Records shown:
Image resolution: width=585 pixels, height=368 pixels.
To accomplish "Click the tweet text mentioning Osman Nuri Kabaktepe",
---
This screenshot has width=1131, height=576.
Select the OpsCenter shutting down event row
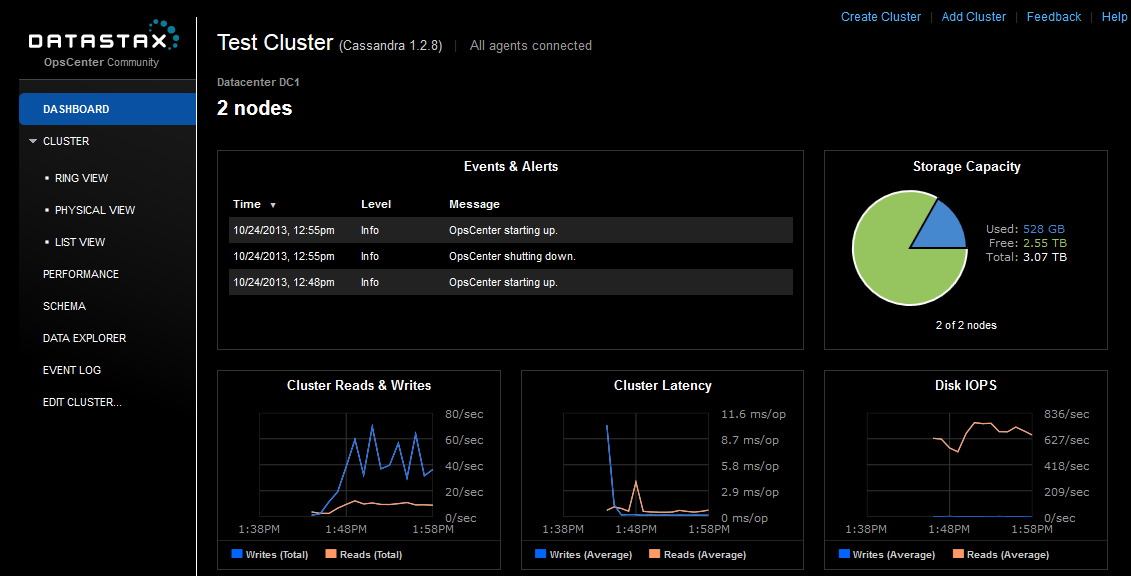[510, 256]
* * *
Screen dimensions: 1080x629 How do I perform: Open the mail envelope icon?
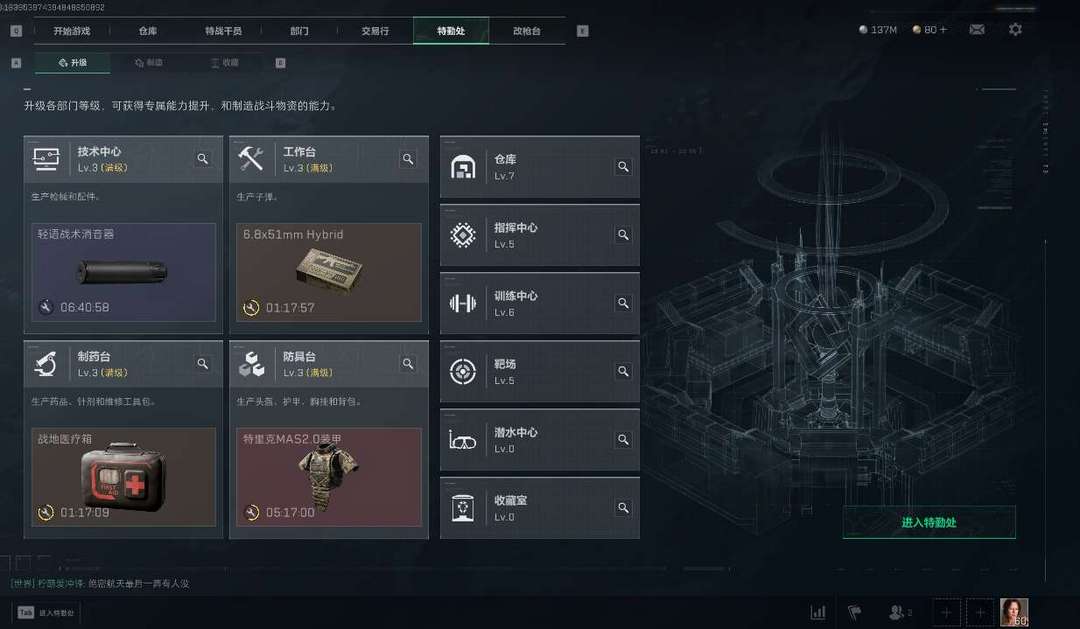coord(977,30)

Task statement: Some lines above may contain the string "width". State how many of them the records have, and nothing more.

Response: 2